Observations and ideas about race, ethnicity and mixing.

National Geographic’s past exposed

As I was reading the news today, I came across an article with a disturbing title. “A probe into the past exposes National Geographic’s racist content.” A study done by a history professor at the University of Virginia discovered the racist behavior in National Geographic’s past.  As I continued to read, the author gave examples of some of the evidence the study unearthed. “A 1916 edition, for example, featured two Aboriginal people with a caption that read, ‘South Australian Blackfellows: These savages rank lowest in intelligence of all human beings'” (Dzhanova).
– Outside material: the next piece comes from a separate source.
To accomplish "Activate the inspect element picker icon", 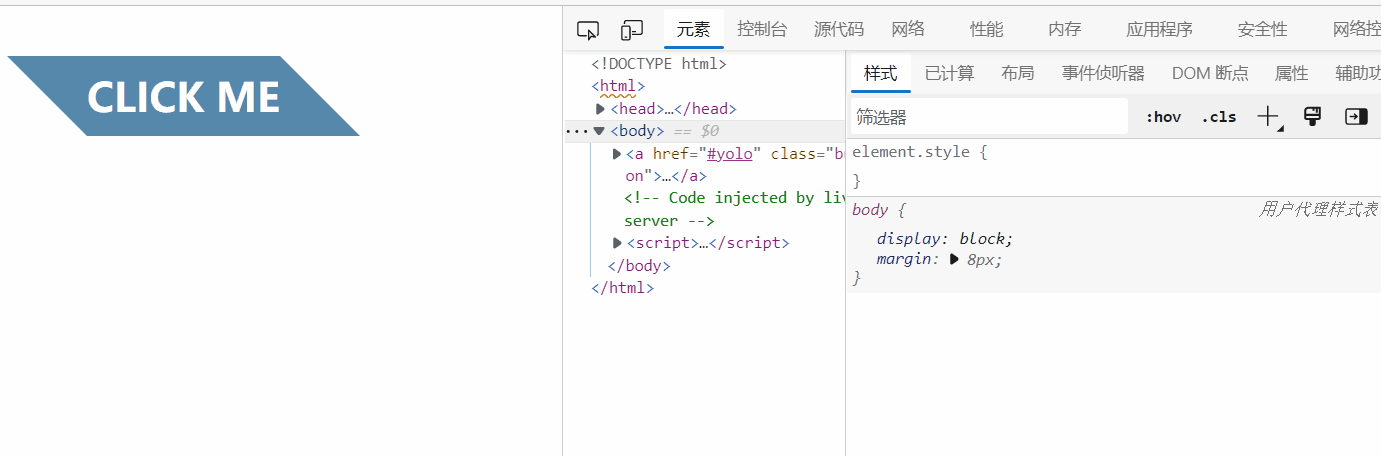I will [588, 30].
We recently learned about Aboriginal people and how they were regarded as “children of the forest” and viewed as a wild people, and being considered “savages.” This also goes back to the beginning of the class when we learned about how early scientists attempted to use race to determine intelligence or social capacity and to distinguish which races were “superior.”  National Geographic’s use of stereotypes and their tendency to portray people of color as laborers has given their once impeccable name a permanent mark. As this information comes to light, and in an attempt to make up for the century of discrimination, each issue of National Geographic this year will be part of a series on racial, ethnic and religious groups, this time portraying them correctly.



  1. mcnealc

    This reminds me of the concept of the pristine myth, that I learned in a Latin American History class. History is so many times told that white europeans came in and encountered uncivilized peoples who did not know how to use the land and thus it looked pristine and untouched. It is clear that native peoples were not just people of the forest and wild like you said, they set up communities, and systems and knew how to use the land well.

  2. brodeenk

    I found this article that you found fascinating and so relevant to what we learned about in class with the early forms of race classification. I’m also glad that National Geographic is trying to correct their faulty history and trying to depict race and ethnicity correctly. I look forward to seeing what essays and articles they publish regarding the topic.

  3. Lauren

    I really like your post. I believe that the use of stereotypes in popular forms of media greatly contributes to modern-day racism. However, I am glad that popular media forms such as National Geographic are trying to correct their past mistakes and are trying to use their power to make things right. Correct portrayals are important in attempting to create a just and equal society.

  4. heronca

    It’s interesting to see how much of a racist past the field of science has. To think about how many things scientists “got away with” or passed off as research, when it was really cruel experiments or biased data gathered, is really disheartening.